■ **REQUIRED WORK**:
All lines holding the word "computer" are to be copied from the records beneath.

[SUPPLIED DATA — start]

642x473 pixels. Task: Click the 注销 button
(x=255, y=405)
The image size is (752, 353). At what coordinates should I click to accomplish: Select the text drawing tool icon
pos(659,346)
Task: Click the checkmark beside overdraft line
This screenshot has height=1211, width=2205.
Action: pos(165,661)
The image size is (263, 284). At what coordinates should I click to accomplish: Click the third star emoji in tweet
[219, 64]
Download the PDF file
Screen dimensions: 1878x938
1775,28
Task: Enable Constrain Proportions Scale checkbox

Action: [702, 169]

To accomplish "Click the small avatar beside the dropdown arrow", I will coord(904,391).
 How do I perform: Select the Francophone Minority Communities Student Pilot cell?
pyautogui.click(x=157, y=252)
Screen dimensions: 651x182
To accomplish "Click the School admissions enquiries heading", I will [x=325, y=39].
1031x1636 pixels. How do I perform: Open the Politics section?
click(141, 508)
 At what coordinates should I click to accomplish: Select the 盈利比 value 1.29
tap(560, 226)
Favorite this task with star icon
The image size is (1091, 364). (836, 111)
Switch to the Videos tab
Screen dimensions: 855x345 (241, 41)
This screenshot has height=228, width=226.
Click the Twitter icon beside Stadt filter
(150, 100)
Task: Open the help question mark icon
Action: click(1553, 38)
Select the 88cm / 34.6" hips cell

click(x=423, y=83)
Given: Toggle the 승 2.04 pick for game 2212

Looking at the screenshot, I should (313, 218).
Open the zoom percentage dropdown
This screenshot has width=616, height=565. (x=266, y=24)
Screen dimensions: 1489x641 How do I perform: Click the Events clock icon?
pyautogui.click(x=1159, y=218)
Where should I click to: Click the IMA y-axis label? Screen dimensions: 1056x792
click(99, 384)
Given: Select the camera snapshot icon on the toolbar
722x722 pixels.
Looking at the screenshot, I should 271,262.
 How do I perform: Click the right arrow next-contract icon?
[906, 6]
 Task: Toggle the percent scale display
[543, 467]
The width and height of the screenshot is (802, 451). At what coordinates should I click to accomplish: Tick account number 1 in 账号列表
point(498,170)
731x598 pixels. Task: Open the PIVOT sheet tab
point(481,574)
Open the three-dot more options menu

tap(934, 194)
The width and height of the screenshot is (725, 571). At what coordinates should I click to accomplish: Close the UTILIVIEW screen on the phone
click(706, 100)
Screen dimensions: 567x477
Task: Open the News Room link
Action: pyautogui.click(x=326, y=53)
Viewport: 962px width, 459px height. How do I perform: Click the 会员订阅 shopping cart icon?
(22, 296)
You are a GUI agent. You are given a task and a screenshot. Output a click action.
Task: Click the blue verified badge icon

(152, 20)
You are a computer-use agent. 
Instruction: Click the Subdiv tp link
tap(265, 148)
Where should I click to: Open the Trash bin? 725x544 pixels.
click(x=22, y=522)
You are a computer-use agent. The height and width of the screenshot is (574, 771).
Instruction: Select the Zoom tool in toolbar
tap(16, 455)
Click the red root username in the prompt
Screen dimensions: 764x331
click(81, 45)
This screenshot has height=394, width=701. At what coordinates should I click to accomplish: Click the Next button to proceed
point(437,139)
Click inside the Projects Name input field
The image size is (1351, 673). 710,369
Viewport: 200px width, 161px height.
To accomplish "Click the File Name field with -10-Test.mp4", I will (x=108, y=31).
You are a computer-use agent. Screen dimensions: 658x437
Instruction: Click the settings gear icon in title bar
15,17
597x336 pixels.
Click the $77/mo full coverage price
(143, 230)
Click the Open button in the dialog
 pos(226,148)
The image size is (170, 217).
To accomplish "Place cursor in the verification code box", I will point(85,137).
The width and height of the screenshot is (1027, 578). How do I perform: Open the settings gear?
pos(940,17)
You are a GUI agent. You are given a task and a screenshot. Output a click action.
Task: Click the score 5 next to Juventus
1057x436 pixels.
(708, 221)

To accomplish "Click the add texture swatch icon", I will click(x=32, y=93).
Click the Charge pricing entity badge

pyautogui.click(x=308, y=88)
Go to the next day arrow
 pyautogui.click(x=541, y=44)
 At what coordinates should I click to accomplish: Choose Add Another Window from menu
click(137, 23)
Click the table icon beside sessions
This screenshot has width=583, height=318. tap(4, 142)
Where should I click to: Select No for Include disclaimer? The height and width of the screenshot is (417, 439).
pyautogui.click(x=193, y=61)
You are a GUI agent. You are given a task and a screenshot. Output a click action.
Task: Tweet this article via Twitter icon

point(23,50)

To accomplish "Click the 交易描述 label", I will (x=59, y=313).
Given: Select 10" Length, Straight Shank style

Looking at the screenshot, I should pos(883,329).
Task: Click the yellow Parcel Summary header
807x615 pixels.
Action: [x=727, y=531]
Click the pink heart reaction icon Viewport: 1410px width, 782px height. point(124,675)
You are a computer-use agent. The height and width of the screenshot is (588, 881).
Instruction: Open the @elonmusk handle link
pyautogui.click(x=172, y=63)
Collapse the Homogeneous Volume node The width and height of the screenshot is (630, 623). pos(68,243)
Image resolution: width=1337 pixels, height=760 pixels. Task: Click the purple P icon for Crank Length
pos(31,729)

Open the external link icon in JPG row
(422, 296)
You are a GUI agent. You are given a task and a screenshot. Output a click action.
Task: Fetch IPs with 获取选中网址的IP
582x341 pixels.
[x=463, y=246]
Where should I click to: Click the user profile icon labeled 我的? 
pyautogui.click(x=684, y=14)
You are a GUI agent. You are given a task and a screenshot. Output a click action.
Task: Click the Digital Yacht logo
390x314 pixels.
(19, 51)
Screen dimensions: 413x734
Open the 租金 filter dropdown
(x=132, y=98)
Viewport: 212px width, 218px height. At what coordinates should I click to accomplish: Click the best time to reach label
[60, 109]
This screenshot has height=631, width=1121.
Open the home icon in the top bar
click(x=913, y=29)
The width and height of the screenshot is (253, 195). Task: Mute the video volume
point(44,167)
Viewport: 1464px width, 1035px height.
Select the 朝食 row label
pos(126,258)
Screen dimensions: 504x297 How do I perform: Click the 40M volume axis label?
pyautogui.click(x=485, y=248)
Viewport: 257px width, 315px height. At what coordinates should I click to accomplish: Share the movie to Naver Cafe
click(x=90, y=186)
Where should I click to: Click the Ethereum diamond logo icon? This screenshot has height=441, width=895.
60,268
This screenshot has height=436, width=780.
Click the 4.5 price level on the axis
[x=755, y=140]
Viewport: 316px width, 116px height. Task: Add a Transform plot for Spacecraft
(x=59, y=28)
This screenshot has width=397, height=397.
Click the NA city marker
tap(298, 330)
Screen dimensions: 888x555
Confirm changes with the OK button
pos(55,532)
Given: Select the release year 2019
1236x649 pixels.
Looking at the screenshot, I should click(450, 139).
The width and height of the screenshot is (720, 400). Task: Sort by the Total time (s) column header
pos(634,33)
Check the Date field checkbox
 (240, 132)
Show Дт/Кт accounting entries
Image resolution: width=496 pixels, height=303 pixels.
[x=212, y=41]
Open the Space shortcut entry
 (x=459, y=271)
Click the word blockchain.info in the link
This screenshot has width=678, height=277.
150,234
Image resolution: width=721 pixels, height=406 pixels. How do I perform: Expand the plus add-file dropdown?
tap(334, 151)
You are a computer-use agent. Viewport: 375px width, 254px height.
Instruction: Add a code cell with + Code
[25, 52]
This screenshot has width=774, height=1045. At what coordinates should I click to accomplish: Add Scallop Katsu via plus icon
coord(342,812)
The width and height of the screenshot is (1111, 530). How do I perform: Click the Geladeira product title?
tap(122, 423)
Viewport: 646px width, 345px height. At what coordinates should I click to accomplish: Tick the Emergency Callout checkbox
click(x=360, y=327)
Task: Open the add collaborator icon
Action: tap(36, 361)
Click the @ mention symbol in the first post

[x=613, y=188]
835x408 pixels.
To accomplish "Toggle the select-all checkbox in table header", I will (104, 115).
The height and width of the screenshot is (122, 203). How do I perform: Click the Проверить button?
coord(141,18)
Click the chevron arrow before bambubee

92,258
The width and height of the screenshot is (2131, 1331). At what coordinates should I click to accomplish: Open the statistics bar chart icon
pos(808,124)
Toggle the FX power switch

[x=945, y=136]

[SUPPLIED DATA — finish]

■ **RESULT FOR THIS EXERCISE**:
You are a computer-use agent. 
You are a computer-use agent. The height and width of the screenshot is (574, 771).
You are a computer-use agent. Screen dimensions: 658x437
You are a computer-use agent. The height and width of the screenshot is (588, 881).
You are a computer-use agent. Viewport: 375px width, 254px height.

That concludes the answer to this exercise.